[[ Task input, beginning ]]

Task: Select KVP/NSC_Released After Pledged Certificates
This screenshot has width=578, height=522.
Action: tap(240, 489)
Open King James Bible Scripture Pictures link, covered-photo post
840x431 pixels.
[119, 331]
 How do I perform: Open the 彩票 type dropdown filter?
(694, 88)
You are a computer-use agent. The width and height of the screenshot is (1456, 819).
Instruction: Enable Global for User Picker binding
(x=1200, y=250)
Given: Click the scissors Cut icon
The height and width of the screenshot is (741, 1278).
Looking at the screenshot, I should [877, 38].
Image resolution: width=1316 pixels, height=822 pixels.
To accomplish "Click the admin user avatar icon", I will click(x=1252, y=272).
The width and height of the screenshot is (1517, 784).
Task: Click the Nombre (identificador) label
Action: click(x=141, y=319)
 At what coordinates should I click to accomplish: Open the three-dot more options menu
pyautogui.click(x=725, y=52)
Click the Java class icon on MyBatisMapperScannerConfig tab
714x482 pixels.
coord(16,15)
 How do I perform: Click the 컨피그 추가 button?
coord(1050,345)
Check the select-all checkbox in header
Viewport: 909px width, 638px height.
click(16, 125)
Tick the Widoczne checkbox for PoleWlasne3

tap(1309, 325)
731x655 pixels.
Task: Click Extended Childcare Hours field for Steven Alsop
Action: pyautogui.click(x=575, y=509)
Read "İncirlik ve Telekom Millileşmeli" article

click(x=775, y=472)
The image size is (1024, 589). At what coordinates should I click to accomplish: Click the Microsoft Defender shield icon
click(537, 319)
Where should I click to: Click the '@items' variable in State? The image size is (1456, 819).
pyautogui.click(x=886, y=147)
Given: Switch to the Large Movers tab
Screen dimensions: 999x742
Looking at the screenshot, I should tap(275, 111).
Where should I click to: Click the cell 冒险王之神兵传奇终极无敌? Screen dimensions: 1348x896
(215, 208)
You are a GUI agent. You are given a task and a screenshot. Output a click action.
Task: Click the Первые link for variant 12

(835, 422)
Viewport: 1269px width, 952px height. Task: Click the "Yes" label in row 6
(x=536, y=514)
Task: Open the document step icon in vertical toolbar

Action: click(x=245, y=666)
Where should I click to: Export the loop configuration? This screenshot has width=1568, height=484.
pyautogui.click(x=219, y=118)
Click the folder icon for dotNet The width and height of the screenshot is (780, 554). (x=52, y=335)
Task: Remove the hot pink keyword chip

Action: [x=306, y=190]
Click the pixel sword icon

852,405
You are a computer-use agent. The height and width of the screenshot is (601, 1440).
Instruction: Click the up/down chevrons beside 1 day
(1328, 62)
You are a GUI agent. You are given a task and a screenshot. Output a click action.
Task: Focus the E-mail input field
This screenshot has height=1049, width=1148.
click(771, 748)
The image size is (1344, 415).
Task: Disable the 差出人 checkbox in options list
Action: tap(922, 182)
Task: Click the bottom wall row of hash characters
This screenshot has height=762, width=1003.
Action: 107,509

[[ Task input, end ]]

- What you are asked to do
With the line that has "At what coordinates should I click to accomplish: Open" as the first and the line that has "You are a computer-use agent. The height" as the last, repeat exactly that run of lines above and no more.

- Task result
 At what coordinates should I click to accomplish: Open the three-dot more options menu
pyautogui.click(x=725, y=52)
Click the Java class icon on MyBatisMapperScannerConfig tab
714x482 pixels.
coord(16,15)
 How do I perform: Click the 컨피그 추가 button?
coord(1050,345)
Check the select-all checkbox in header
Viewport: 909px width, 638px height.
click(16, 125)
Tick the Widoczne checkbox for PoleWlasne3

tap(1309, 325)
731x655 pixels.
Task: Click Extended Childcare Hours field for Steven Alsop
Action: pyautogui.click(x=575, y=509)
Read "İncirlik ve Telekom Millileşmeli" article

click(x=775, y=472)
The image size is (1024, 589). At what coordinates should I click to accomplish: Click the Microsoft Defender shield icon
click(537, 319)
Where should I click to: Click the '@items' variable in State? The image size is (1456, 819).
pyautogui.click(x=886, y=147)
Given: Switch to the Large Movers tab
Screen dimensions: 999x742
Looking at the screenshot, I should tap(275, 111).
Where should I click to: Click the cell 冒险王之神兵传奇终极无敌? Screen dimensions: 1348x896
(215, 208)
You are a GUI agent. You are given a task and a screenshot. Output a click action.
Task: Click the Первые link for variant 12

(835, 422)
Viewport: 1269px width, 952px height. Task: Click the "Yes" label in row 6
(x=536, y=514)
Task: Open the document step icon in vertical toolbar

Action: click(x=245, y=666)
Where should I click to: Export the loop configuration? This screenshot has width=1568, height=484.
pyautogui.click(x=219, y=118)
Click the folder icon for dotNet The width and height of the screenshot is (780, 554). (x=52, y=335)
Task: Remove the hot pink keyword chip

Action: [x=306, y=190]
Click the pixel sword icon

852,405
You are a computer-use agent. The height and width of the screenshot is (601, 1440).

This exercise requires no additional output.